[Excerpt start]
OK, MAJOR BREAKTHROUGH TIME!!!!!!!!!!!!!

I sat down and started playing with the formula for an R/C circuit (resistance/capacitance) and quickly needed the assistance of my Engineer wife who came up with a spiffy little calculated circuit calling for a 22K resistor and a 100µf electrolytic cap.  Trust me, you do not want to see the formulae she used, although she seemed pretty comfortable with them - I’m not     

The circuit looks like this:

672BAAE8-05F6-4594-81F4-9355D8549688

That’s the good news.  The bad news is that I don’t have a 100µf cap in stock (this ain’t “Radio Shack”, after all....)  All I could find was a 50µf which, from her calcs, will give me a faster full charge time but about 50% less of a dampening effect.  In other words, instead of averaging over 5 - 10 seconds, it averages over 2 - 5 seconds.  Well, Howdy.  What’s that gonna look like?

So the next step was to turn Pearl in to a lab mule and play with the parts I have on hand, putting it together with alligator clip wires.  And the road test results are.........
[Excerpt end]
[Provided records start]
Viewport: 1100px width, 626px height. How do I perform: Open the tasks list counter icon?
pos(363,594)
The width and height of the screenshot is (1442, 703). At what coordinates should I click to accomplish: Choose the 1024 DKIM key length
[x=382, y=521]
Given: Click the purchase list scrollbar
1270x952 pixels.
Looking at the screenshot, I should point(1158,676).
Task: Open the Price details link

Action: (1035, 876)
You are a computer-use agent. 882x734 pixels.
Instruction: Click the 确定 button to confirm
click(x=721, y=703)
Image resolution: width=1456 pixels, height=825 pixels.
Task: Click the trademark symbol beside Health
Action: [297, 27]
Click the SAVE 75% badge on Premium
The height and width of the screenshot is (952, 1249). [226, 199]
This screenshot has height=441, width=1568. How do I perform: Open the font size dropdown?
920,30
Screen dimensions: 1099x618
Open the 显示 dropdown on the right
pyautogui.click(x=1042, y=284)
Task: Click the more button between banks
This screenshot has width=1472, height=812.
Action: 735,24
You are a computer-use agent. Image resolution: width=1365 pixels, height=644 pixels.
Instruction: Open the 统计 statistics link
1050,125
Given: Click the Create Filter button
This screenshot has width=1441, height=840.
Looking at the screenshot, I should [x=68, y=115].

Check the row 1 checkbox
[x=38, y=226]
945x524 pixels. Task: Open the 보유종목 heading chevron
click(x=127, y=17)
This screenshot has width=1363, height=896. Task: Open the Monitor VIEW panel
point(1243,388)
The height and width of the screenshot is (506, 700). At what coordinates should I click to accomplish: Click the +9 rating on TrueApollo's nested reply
[Provided records end]
In the R/C circuit excerpt, which resistor and capacitor did the calculated circuit call for?

A 22K resistor and a 100µf electrolytic cap.